> Stored rows:
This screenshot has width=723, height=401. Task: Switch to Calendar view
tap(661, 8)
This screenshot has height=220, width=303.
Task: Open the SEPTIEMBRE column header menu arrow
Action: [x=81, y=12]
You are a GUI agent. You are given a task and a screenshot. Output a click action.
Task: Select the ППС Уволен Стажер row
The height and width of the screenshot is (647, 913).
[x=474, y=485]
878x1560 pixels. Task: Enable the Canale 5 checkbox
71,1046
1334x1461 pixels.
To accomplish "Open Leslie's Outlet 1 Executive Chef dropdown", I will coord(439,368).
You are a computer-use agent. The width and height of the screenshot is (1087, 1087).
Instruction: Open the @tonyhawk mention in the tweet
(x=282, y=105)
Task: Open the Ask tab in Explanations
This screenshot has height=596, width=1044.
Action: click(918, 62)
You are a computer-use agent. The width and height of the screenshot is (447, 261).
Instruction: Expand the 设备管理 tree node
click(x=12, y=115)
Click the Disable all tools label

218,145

> The problem: Write out every line of the rows above as a JSON list of strings, one string per line, and leave out the blank lines.

> Finished exercise:
[
  "This screenshot has width=723, height=401. Task: Switch to Calendar view",
  "tap(661, 8)",
  "This screenshot has height=220, width=303.",
  "Task: Open the SEPTIEMBRE column header menu arrow",
  "Action: [x=81, y=12]",
  "You are a GUI agent. You are given a task and a screenshot. Output a click action.",
  "Task: Select the ППС Уволен Стажер row",
  "The height and width of the screenshot is (647, 913).",
  "[x=474, y=485]",
  "878x1560 pixels. Task: Enable the Canale 5 checkbox",
  "71,1046",
  "1334x1461 pixels.",
  "To accomplish \"Open Leslie's Outlet 1 Executive Chef dropdown\", I will coord(439,368).",
  "You are a computer-use agent. The width and height of the screenshot is (1087, 1087).",
  "Instruction: Open the @tonyhawk mention in the tweet",
  "(x=282, y=105)",
  "Task: Open the Ask tab in Explanations",
  "This screenshot has height=596, width=1044.",
  "Action: click(918, 62)",
  "You are a computer-use agent. The width and height of the screenshot is (447, 261).",
  "Instruction: Expand the 设备管理 tree node",
  "click(x=12, y=115)",
  "Click the Disable all tools label",
  "218,145"
]